The Real World: Amsterdam
The original reality show is MTV's Real World series, which is filmed on location in various different cities, typically only here in the USA. I'd like to see them do a season in Amsterdam, again with the point being to give Americans a glimpse inside the real world of the Amsterdam Coffeeshops. But when last I heard, MTV was still bleeping and blurring all references to marijuana, so it can't happen until there's a shift in their corporate mentality and policies.
Star Trek: The Sitcom
What the Star Trek franchise needs now that Enterprise is off the air is a show that will really shake things up and bring in new viewers. That's what this would do. Instead of the usual hour-long drama, this Trek will be a half-hour comedy. Instead of taking itself so seriously all the time, as Star Trek shows are prone to do, this series will be all about the poking fun at itself. Most of all, instead of mostly ignoring the look and style of the original series (with the exceptions being occasional tribute episodes), this show will be set in the same time-frame as the original series and will revel in its classic look & feel.
Instead of following the U.S.S. Enterprise, flagship of the fleet and pride of the Federation, this show will be about the U.S.S. Nixon, a ship whose crew is always making mistakes, where things are constantly going wrong, and which is therefore always getting sent away on the lamest missions.
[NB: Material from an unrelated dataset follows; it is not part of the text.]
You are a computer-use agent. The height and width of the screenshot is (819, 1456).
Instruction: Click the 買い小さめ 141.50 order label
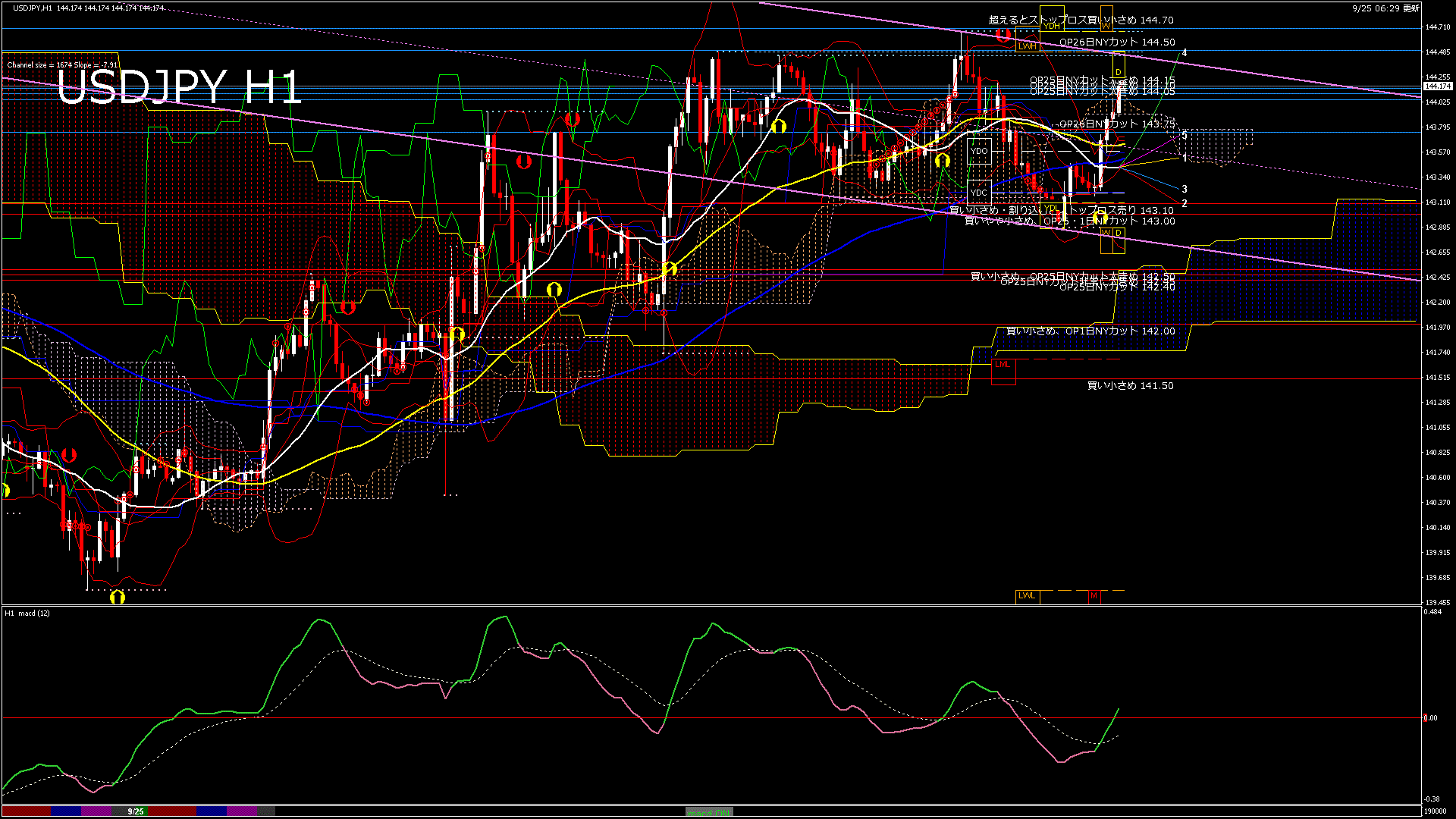click(x=1130, y=386)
The Captain is a nearly incompetent goof-off who got where he is today through blackmail, and most of his crew are similarly lazy screw-ups, but when the going gets tough the Vulcan First Officer takes charge, and she has a way of getting the crew to pull it together and keep from crashing into the sun.
Wherever possible, the show will recycle footage from original series episodes, often following up on things that were left hanging when Captain Kirk and his crew left orbit to fly on to the next episode. What's happening one year later on that gangster planet? Or that Nazi planet? Or that planet with the mind-altering spores? What happens when another ship encounters the Klingon Cruiser that Scotty filled up with Tribbles? And think about that donut-shaped time portal from City on the Edge of Forever... is the Great Time Donut open for time tourism yet?
At some point, the Nixon can get sent forward in time and spend a season in the Next Generation's century, following Picard and his crew around, playing off their adventures. When they finally manage to go back in time again, they'll end up going back too far, winding up in the Enterprise time frame!
Obviously, actors from various series can reprise their roles as Special Guest Stars. Hopefully, there'd be at least one cameo in every episode.
One more thing: instead of 3-D Chess, this ship's Captain and First Officer will play Binary Homeworlds.
The Eye Candy Channel
Not just a show but a 24 hour network of non-stop ever-changing groovy images. I have my own collection of cool image videos (what I call Neutral Television), many of which I've created myself by sampling and looping cool bits from shows and commercials... but of course, I have to program and keep it all going myself. I wish there was a channel I could turn to that would provide a video feed like this at all times, without ads or even any distracting words or icons, just soothing images, kaleidoscopes, screen-savers, dreamy colorscapes, and ever-changing abstract patterns.
On holidays, the Eye Candy Channel will feature special theme programming, much like the "yule log" show which already appears on some cable channel every Christmas morning. There'll be fireworks on July 4th, glowing jack-o-lanterns on Halloween, and a shift into the green spectrum on St. Patrick's Day.
To pay for itself, the Eye Candy Channel's audio track will be given over very heavily to commercials. The viewer will be encouraged to turn down the audio and provide their own musical soundtrack, but the ECC's audio track will have a style intended to be as non-annoying as possible. It will be required that all commercials on the ECC be delivered in a low, mellow voice, over ambient-style musical tracks.